Im not saying that is what the stuff is worth,Im saying thats about what you'll end up with.


----------



## joem (Oct 14, 2010)

mic said:


> Your scrap memory is only worth a couple of dollars,and the scrap cpu's you will most likely get $100-$150 out of that auction,and the fingers should sell for around $80.
> Im not saying that is what the stuff is worth,Im saying thats about what you'll end up with.



I would be happy with that. I have similar items I got for free. I'm watching those auctions.


----------



## goldenchild (Oct 14, 2010)

You should have the weight of the memory sticks. The going rate for memory is about $10 a pound.
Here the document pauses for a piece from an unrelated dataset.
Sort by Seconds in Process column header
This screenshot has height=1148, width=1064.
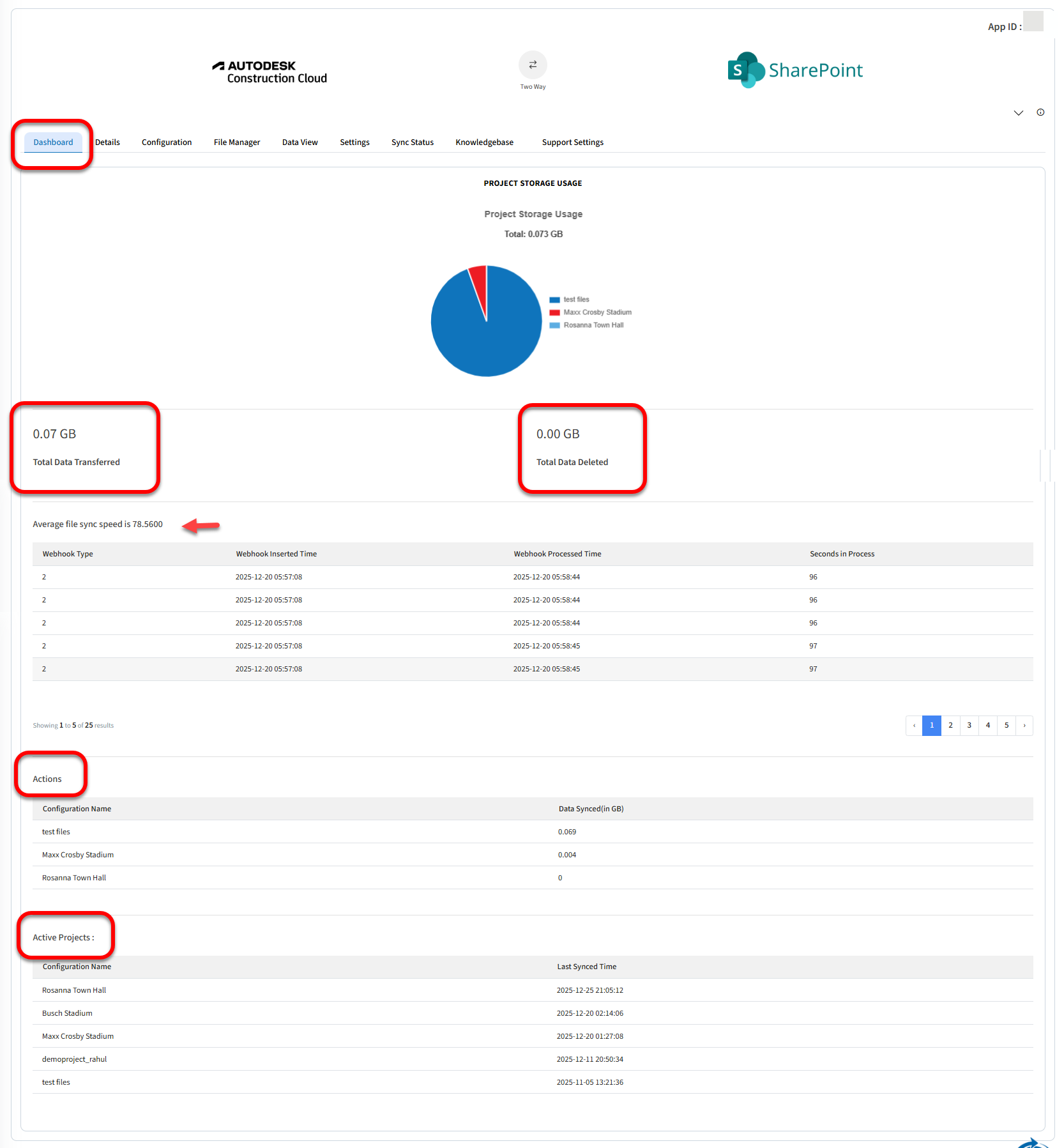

The fingers will sell for $55-$75 a pound. I will buy them from you for $55 + shipping if you're interested. I bet you'll get at least the $100 for the processors. $300 is pushing it but hey... its ebay.


----------



## Anonymous (Oct 14, 2010)

goldenchild said:


> The going rate for memory is about $10 a pound.





mic said:


> Your scrap memory is only worth a couple of dollars


None of the memory has gold plated fingers,it's worth a couple of dollars.


goldenchild said:


> The fingers will sell for $55-$75 a pound.





mic said:


> the fingers should sell for around $80





goldenchild said:


> I bet you'll get at least the $100 for the processors.





mic said:


> the scrap cpu's you will most likely get $100-$150 out of


I think I'm having deja vu


----------



## dtectr (Oct 15, 2010)

IMHO, you seem to have left a little more board on some of those fingers - I'm sure you 
didn't do it intentionally, but it does give a false reading on the weight. In the future, I'd
try to trim them a little closer (no solder mask), but thats just me. 
If they are "high quality" (still don't have a good definition for that term), Au yield should be 
about 2+ grams, based on yields posted here, so do your math to see if your FeeBay 
profit is worth it. I never cease to be amazed by what people will pay when their "auction juices"
get going.
good luck!


----------



## lazersteve (Oct 15, 2010)

Definition of Finger Grades


Steve


----------



## dtectr (Oct 15, 2010)

Thanks, Steve! Man! Way back then, too! 8)


----------



## goldsilverpro (Oct 15, 2010)

When I owned a refinery in the late 80s-early 90s, I ran many batches of fingers. They ranged from about $10/# to $90/#, at a $400 gold market. That figures from 0.78 g/# to 7.0g/# - a huge spread. The 7 g/# fingers came from some obscure military stuff that a guy had closely trimmed off. He brought in about 20# of them. He told me exactly what they ran but I didn't believe a word he said. We agreed that I would first run a one pound sample and we would go from there. That way, if they ran low, he wouldn't say I had cheated him. I would give him his share of the pound and he could go on his way. I cyanide stripped the sample in a small bucket and had the gold the next morning. The guy's numbers were right on and I was shocked. I told him exactly what I got and ran the other 19#. I think we agreed that my share was 25%. It took 2 hours labor, at the most.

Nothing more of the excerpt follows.